The Great Scam Bus, Pingu loses his voice, Mozzies 8-8 Ellie, Cocktails and night-markets, Ellie gets a massage from an old blind lady and superglues her fingers together, fruit shakes, cycling in the rain, Travel Top Trumps, Angkor Wat, and more wandering around getting lost!
BANGKOK-SIEM REAP JOURNEY...
So the bus WAS abit of a scam, ended up paying too much, and then having to pay more to get a taxi, but the cambodian border crossing was so confusing and busy we were glad in the end to be guided through safely by our Scam-leader. Here's the journey TOP TRUMP card...
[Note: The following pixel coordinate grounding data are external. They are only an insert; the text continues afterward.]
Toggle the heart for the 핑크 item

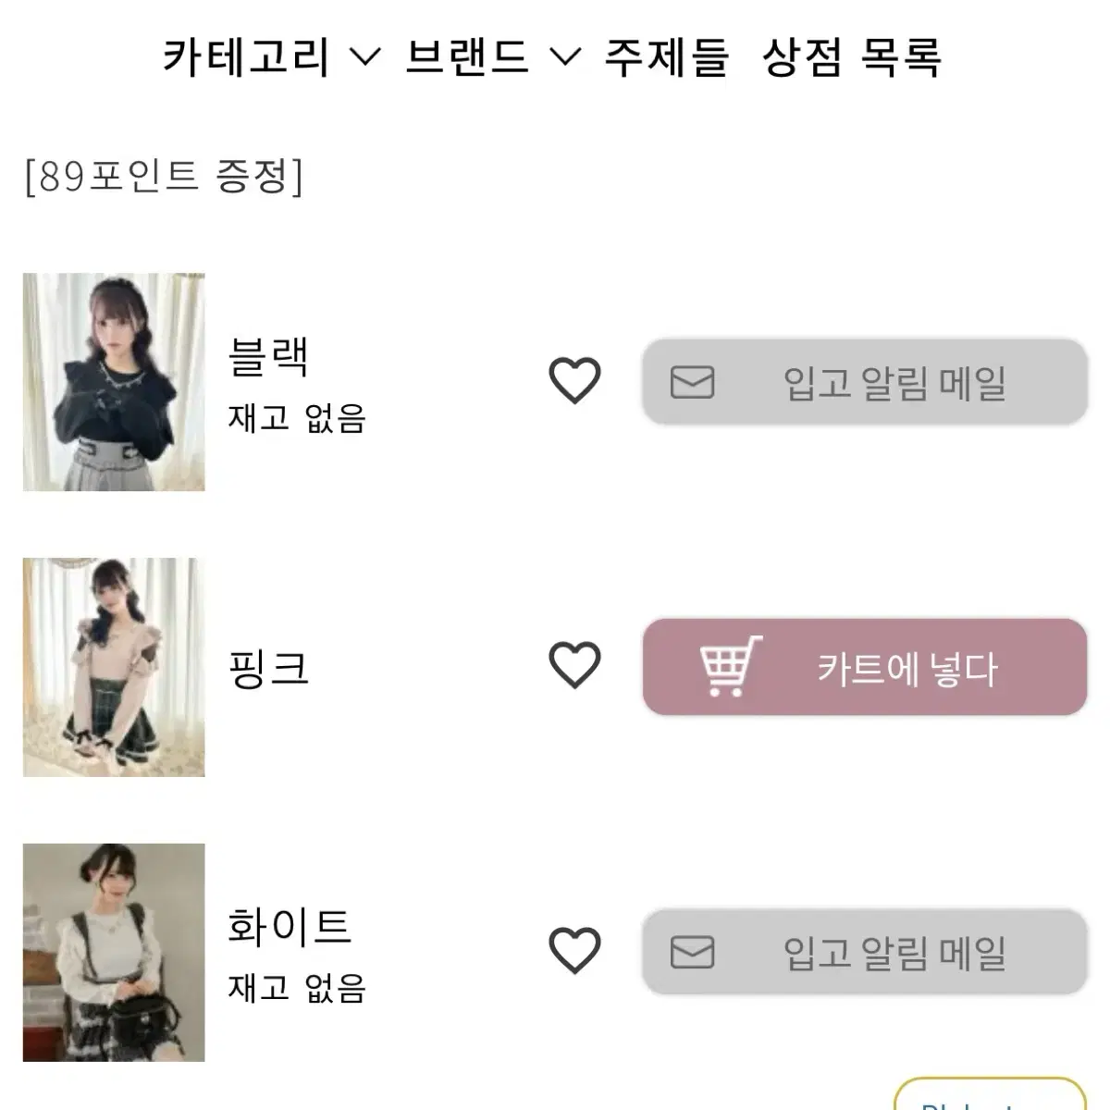pyautogui.click(x=574, y=666)
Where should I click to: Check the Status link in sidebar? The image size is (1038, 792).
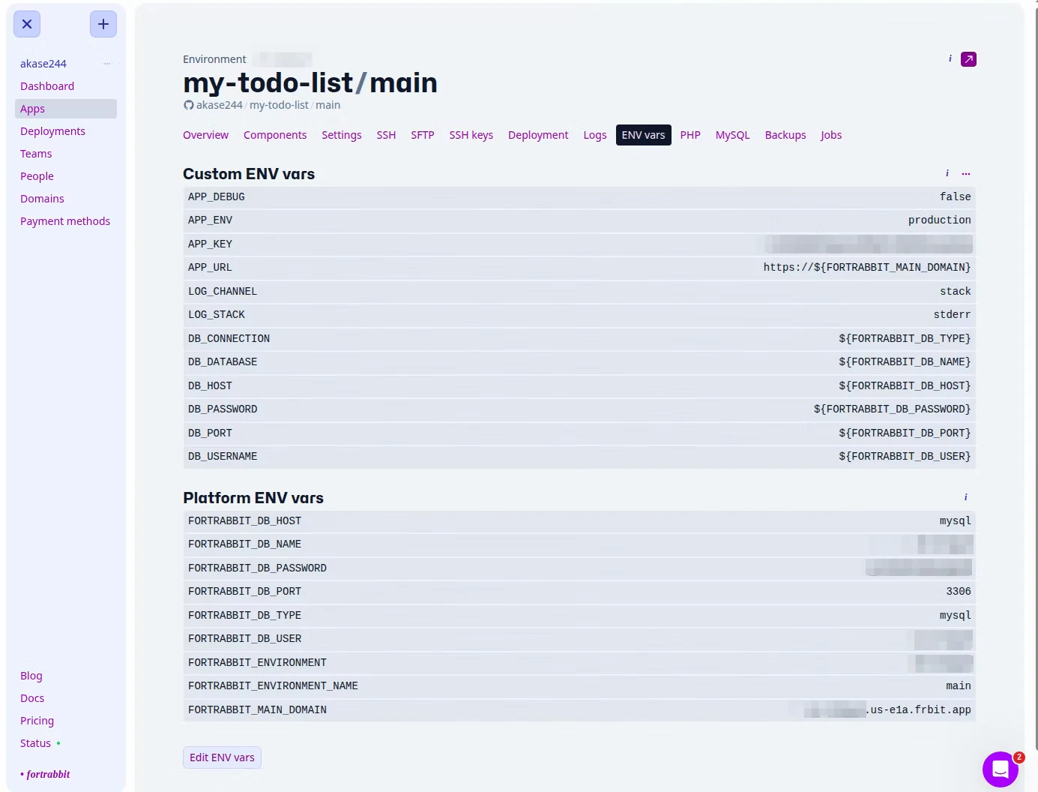[x=35, y=743]
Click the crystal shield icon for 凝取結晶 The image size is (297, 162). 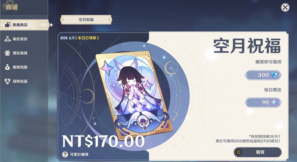[x=8, y=81]
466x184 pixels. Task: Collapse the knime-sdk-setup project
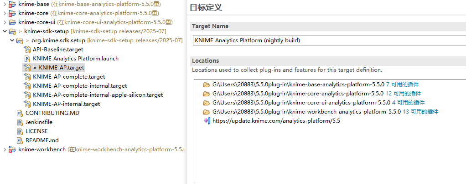pyautogui.click(x=4, y=31)
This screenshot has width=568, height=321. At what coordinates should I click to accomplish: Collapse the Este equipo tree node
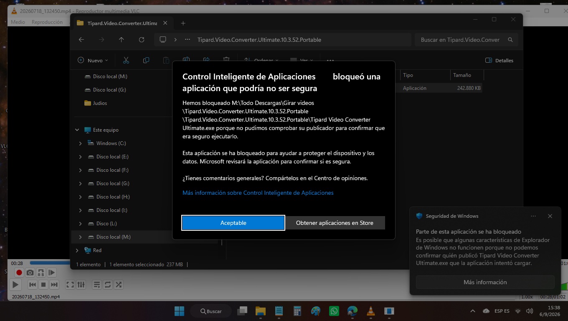coord(77,130)

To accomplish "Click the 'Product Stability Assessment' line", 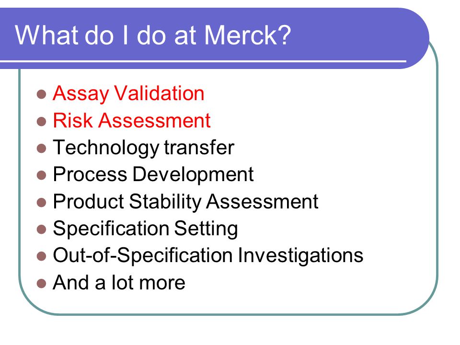I will (x=186, y=202).
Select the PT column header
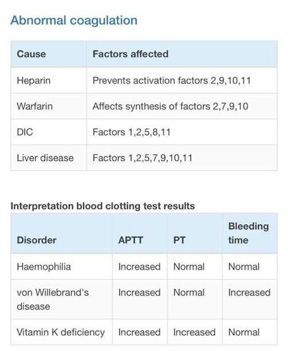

BANGKOK-SIEM REAP via Cambodian Border
Door-to-door Journey time - 9 hours
Scam Factor - 9 (high!)
Stress levels - 8
Heat - 7
General Confusion - 7
Quality of Vehicles - 6 (variable)
Bonus Tie breaker - Time spent waiting at random places - 2 hrs (6)
My advice to travellers trying to complete this journey? TAT's are NOT legit tourist offices, ask around, or FLY!
Anyway we arrived safe and sound in Siem Reap and got to Victory Guest house, which is where Mum lived when she was there. Very warm welcome from Moy and felt immediately at home. She made us the most delicious fruit shakes ever, and we headed out to explore!
First Impressions of Cambodia...
You know that song (or possibley phrase?) that goes "smile and the world will smile with you"? Well... that pretty much sums up the people here. They are SO smiley and friendly. HELLO LADY! They all shout, and often fall about laughing... i guess we look funny, and our attempts at cambodian have been met with great hilarity, but appreciation also. It is HOT. Very very hot. It's hard to imagine Mum here amongst the heat and the dust and the traffic... A note on the traffic - the "green man"to cross the road, is an actually moving figure of someone sprinting - this is good advice! complete madness, but very chilled out attitude to laws, which side you should drive on, motorbikes.... Did you know you can carry ANYTHING on the back of a scooter? Your entire family (including babies and grandparents)? Sure! huge steel gurgers? Why not! 50 live chickens tied by their feet? Hell yeah!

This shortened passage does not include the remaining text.